I got some skills that are great from my degree, however the skills that I use day to day all came from working/training as a junior and my own research. I think the choice of university or self taught is a very personal one – and it depends on how you learn best. If you are self motivated then you will go far regardless but by learning the skills you need online will always be more cost effective. With so many sites offering free courses out there – it has got to be worth just trying it before getting into debt at university. A few sites worth checking out are:
- https://www.codeschool.com/ (technically paid for the most part but I love)
- http://google.com/ (if you had not tried this – maybe Information Techonology is not for you)

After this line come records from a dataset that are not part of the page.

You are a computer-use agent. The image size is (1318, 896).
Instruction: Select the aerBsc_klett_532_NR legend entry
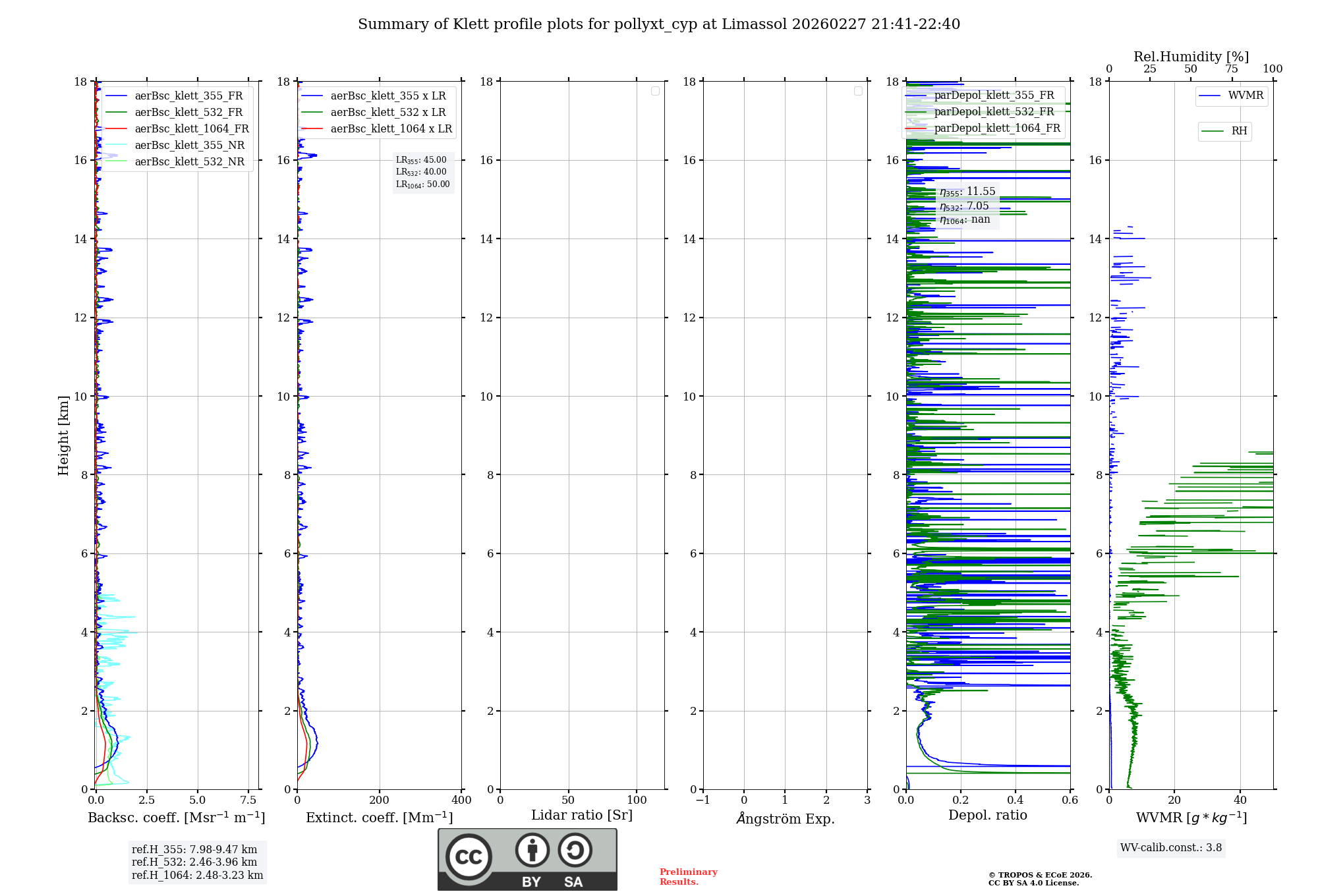pos(189,162)
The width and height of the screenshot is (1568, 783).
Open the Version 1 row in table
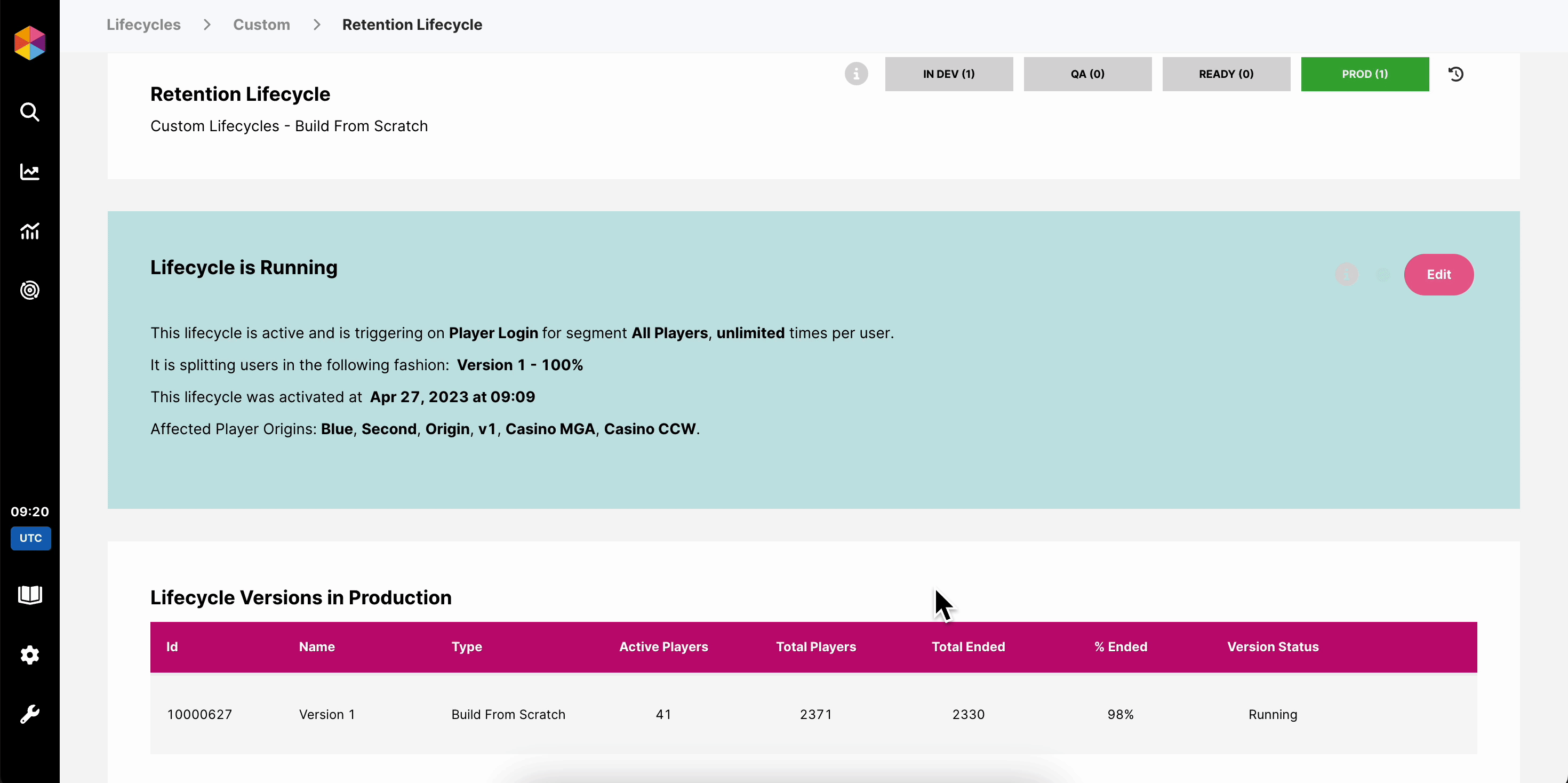(326, 714)
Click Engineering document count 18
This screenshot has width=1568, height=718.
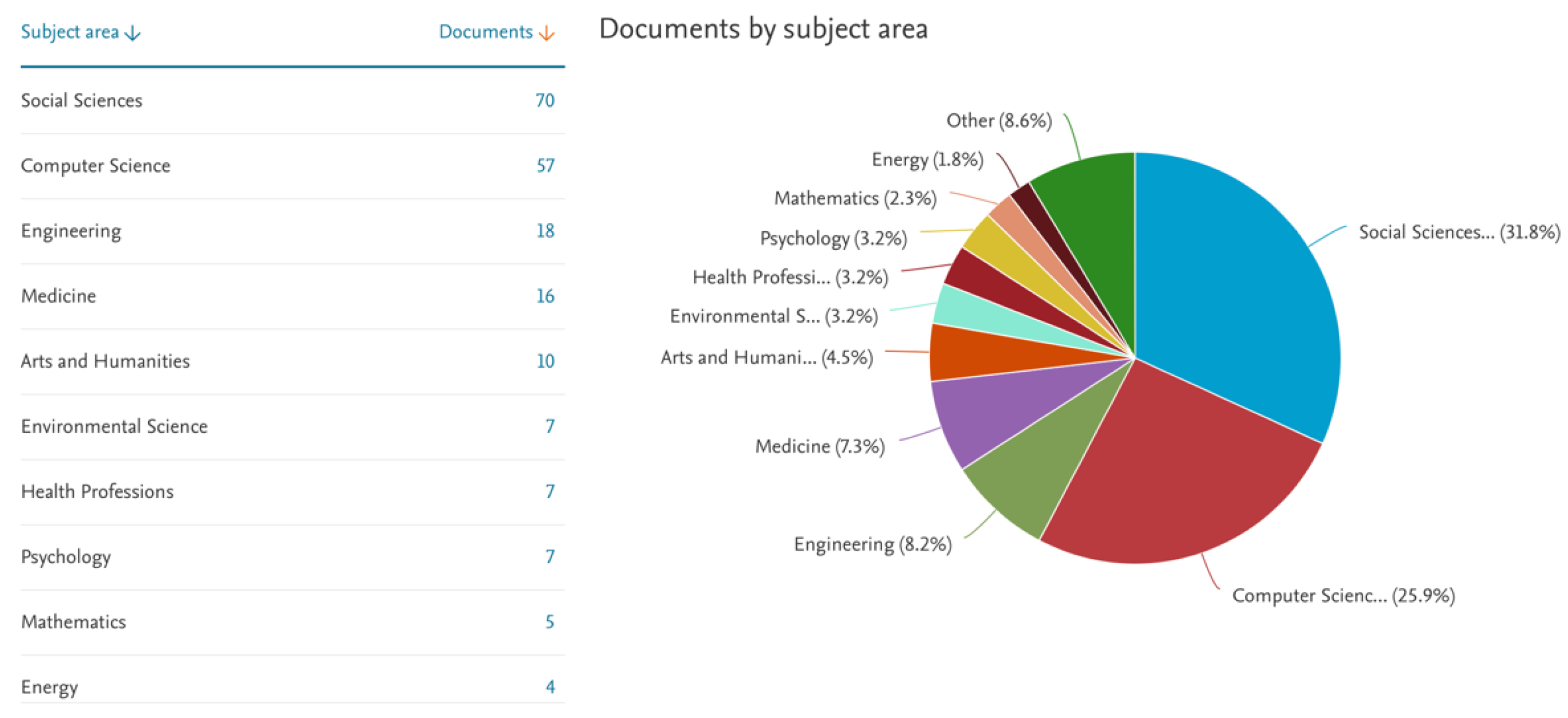tap(545, 231)
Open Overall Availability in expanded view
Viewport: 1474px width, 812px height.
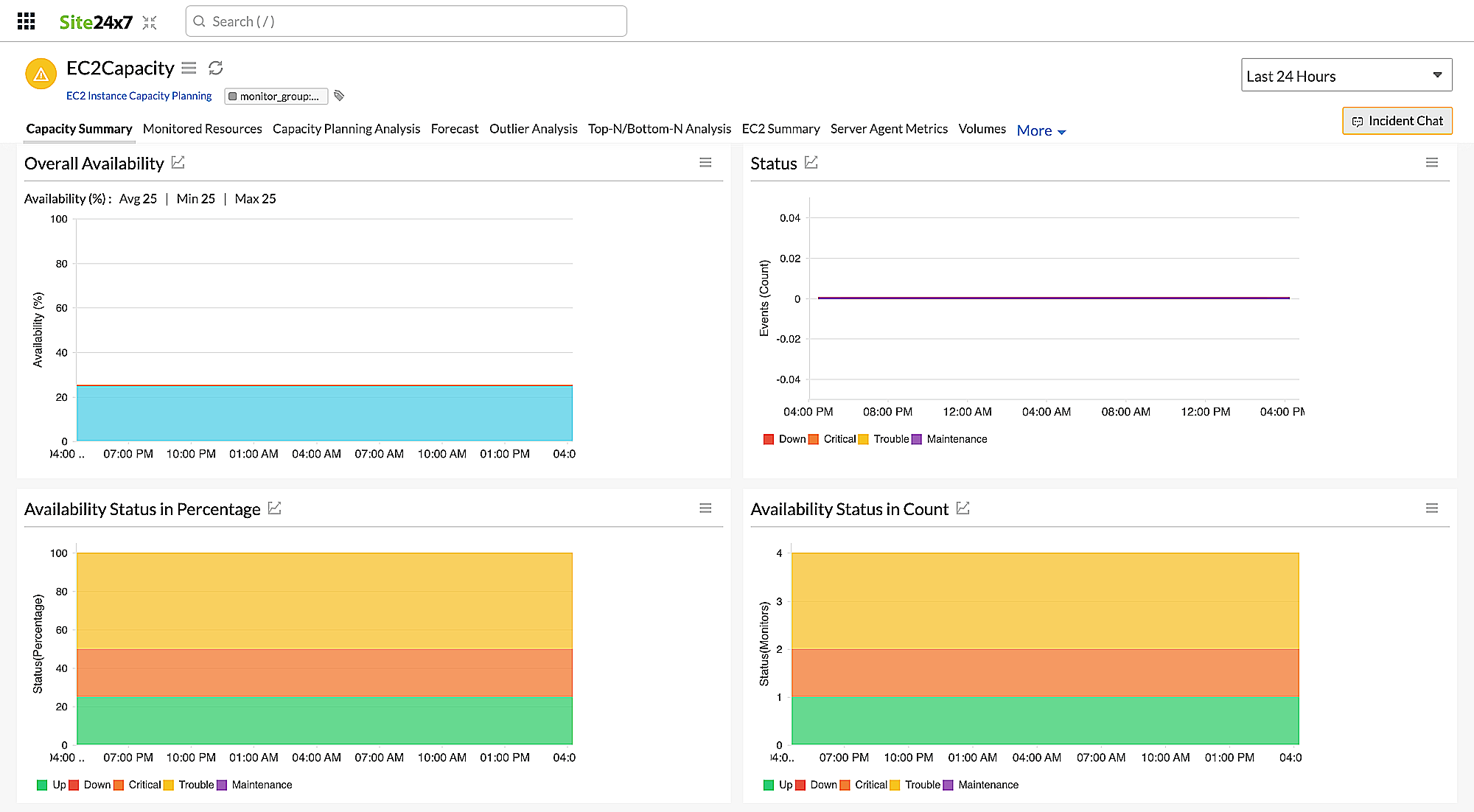[178, 162]
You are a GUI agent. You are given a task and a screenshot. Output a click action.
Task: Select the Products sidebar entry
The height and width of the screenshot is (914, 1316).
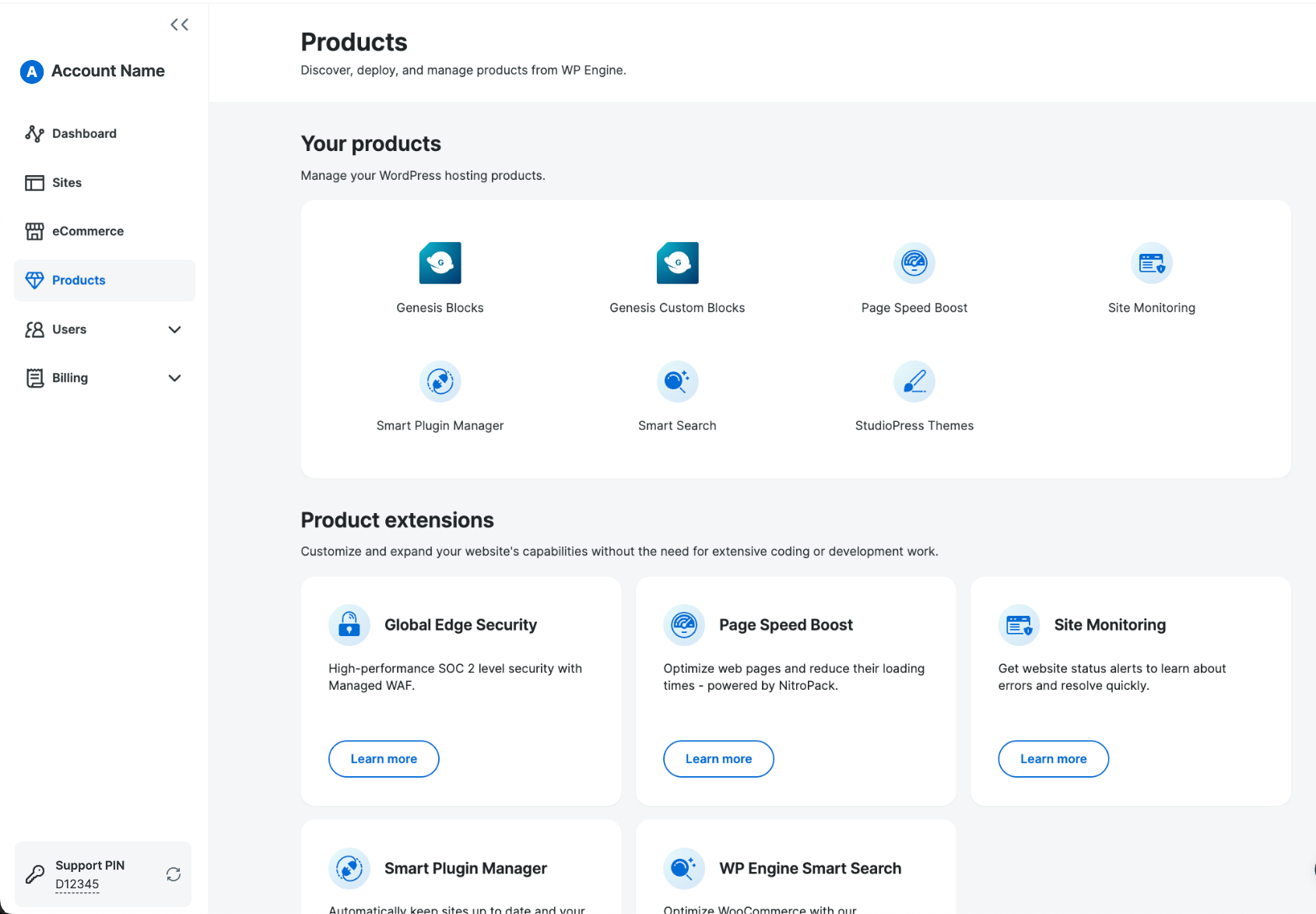coord(79,279)
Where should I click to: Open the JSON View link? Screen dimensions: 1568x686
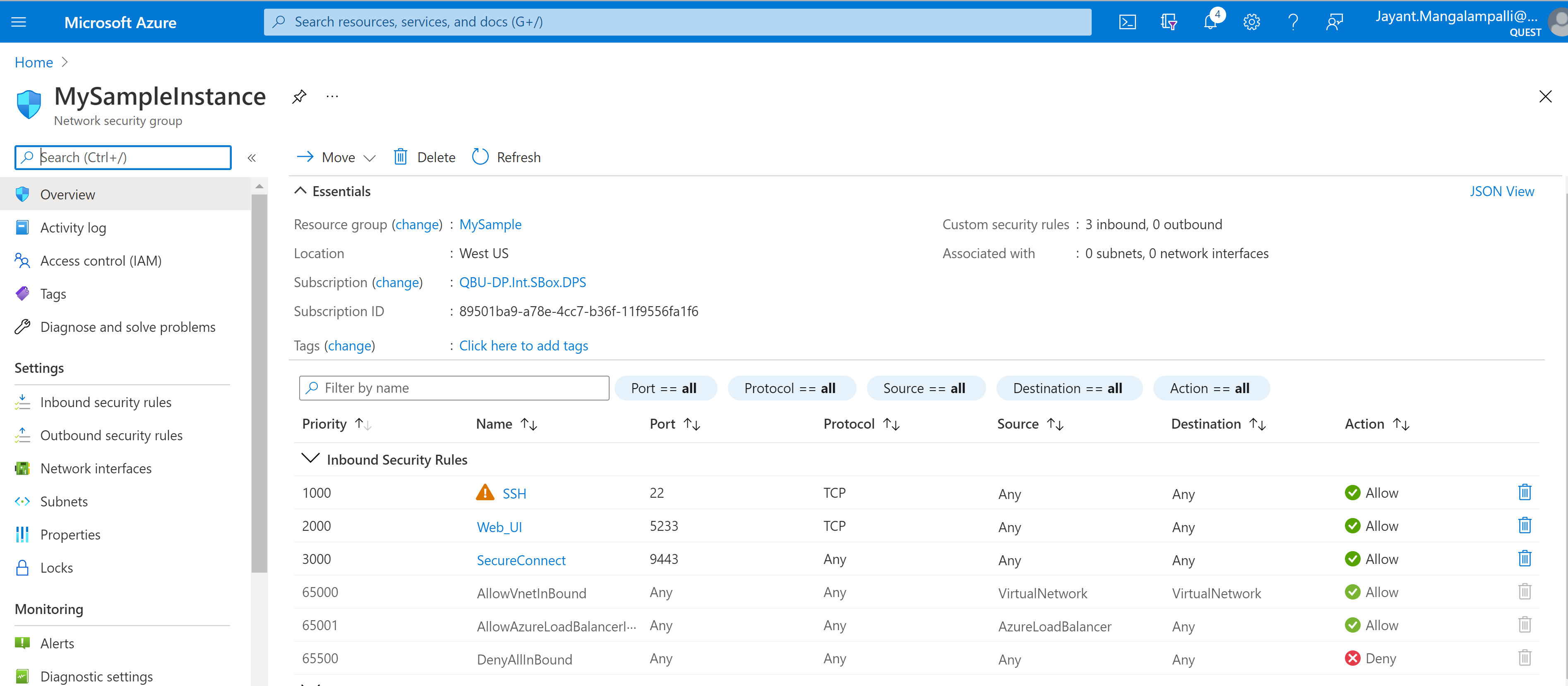(1501, 191)
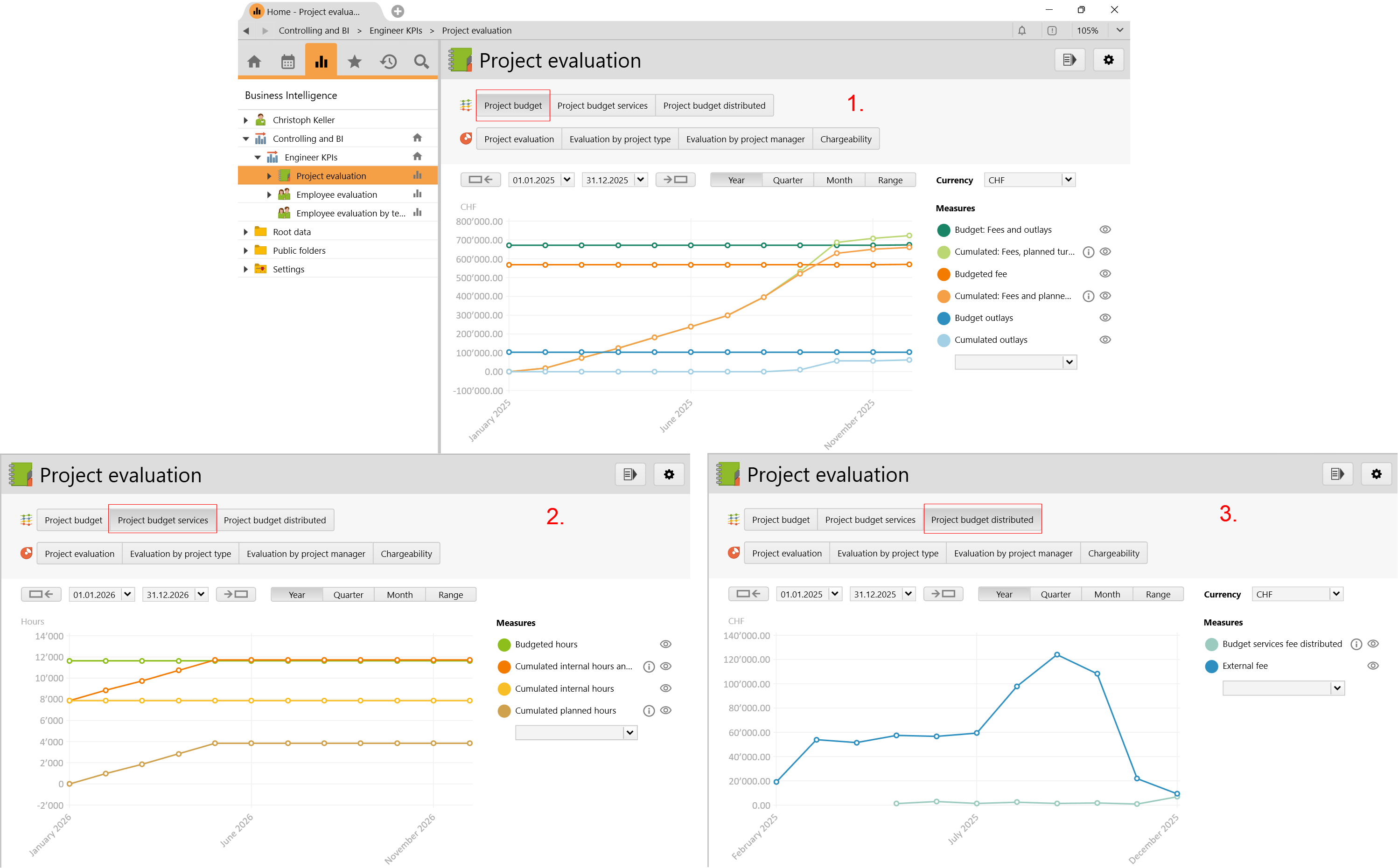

One thing I would add is that after interviewing people for various positions at Fruitbowl is that having a degree does not put you ahead. In fact from the graduates I have spoken to – they have often lacked a lot of the skills required needed, and then demanded more than their self-taught counterparts. Whilst I was at university I was often told that web developers on average earn £100,000 pa – there is not one person I know who is on that or near that. Just goes to show that good marketing can make people think something is better than it really is.